= Your objective =
Please extract every row below, reproducing each line word for word.

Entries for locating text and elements
******************************
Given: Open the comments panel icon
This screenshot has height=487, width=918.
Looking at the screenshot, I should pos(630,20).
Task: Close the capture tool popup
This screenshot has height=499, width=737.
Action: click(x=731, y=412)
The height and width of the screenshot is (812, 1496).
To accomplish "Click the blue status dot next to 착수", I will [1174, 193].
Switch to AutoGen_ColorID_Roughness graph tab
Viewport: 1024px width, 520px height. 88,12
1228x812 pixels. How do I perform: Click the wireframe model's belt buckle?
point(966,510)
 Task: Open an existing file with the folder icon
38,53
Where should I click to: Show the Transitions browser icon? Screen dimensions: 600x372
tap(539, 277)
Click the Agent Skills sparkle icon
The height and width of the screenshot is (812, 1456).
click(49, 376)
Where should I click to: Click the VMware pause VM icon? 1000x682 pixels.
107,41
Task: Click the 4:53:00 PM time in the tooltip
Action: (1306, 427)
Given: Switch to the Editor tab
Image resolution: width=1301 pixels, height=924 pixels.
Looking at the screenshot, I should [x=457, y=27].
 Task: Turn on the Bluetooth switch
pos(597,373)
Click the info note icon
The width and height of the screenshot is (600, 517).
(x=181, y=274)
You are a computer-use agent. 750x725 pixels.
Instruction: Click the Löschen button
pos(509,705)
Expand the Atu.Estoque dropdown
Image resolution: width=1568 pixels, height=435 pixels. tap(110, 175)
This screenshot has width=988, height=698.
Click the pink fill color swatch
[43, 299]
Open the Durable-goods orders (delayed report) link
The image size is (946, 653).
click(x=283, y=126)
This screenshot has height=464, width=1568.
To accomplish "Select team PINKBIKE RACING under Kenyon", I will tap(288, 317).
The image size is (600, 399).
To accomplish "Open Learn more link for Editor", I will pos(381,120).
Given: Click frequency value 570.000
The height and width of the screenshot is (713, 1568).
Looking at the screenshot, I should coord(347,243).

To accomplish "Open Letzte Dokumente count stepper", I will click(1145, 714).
******************************
= Result =
Given: Open the comments panel icon
This screenshot has height=487, width=918.
Looking at the screenshot, I should pos(630,20).
Task: Close the capture tool popup
This screenshot has height=499, width=737.
Action: click(x=731, y=412)
The height and width of the screenshot is (812, 1496).
To accomplish "Click the blue status dot next to 착수", I will [1174, 193].
Switch to AutoGen_ColorID_Roughness graph tab
Viewport: 1024px width, 520px height. 88,12
1228x812 pixels. How do I perform: Click the wireframe model's belt buckle?
point(966,510)
 Task: Open an existing file with the folder icon
38,53
Where should I click to: Show the Transitions browser icon? Screen dimensions: 600x372
tap(539, 277)
Click the Agent Skills sparkle icon
The height and width of the screenshot is (812, 1456).
click(49, 376)
Where should I click to: Click the VMware pause VM icon? 1000x682 pixels.
107,41
Task: Click the 4:53:00 PM time in the tooltip
Action: (1306, 427)
Given: Switch to the Editor tab
Image resolution: width=1301 pixels, height=924 pixels.
Looking at the screenshot, I should [x=457, y=27].
 Task: Turn on the Bluetooth switch
pos(597,373)
Click the info note icon
The width and height of the screenshot is (600, 517).
(x=181, y=274)
You are a computer-use agent. 750x725 pixels.
Instruction: Click the Löschen button
pos(509,705)
Expand the Atu.Estoque dropdown
Image resolution: width=1568 pixels, height=435 pixels. tap(110, 175)
This screenshot has width=988, height=698.
Click the pink fill color swatch
[43, 299]
Open the Durable-goods orders (delayed report) link
The image size is (946, 653).
click(x=283, y=126)
This screenshot has height=464, width=1568.
To accomplish "Select team PINKBIKE RACING under Kenyon", I will tap(288, 317).
The image size is (600, 399).
To accomplish "Open Learn more link for Editor", I will pos(381,120).
Given: Click frequency value 570.000
The height and width of the screenshot is (713, 1568).
Looking at the screenshot, I should coord(347,243).

To accomplish "Open Letzte Dokumente count stepper", I will click(1145, 714).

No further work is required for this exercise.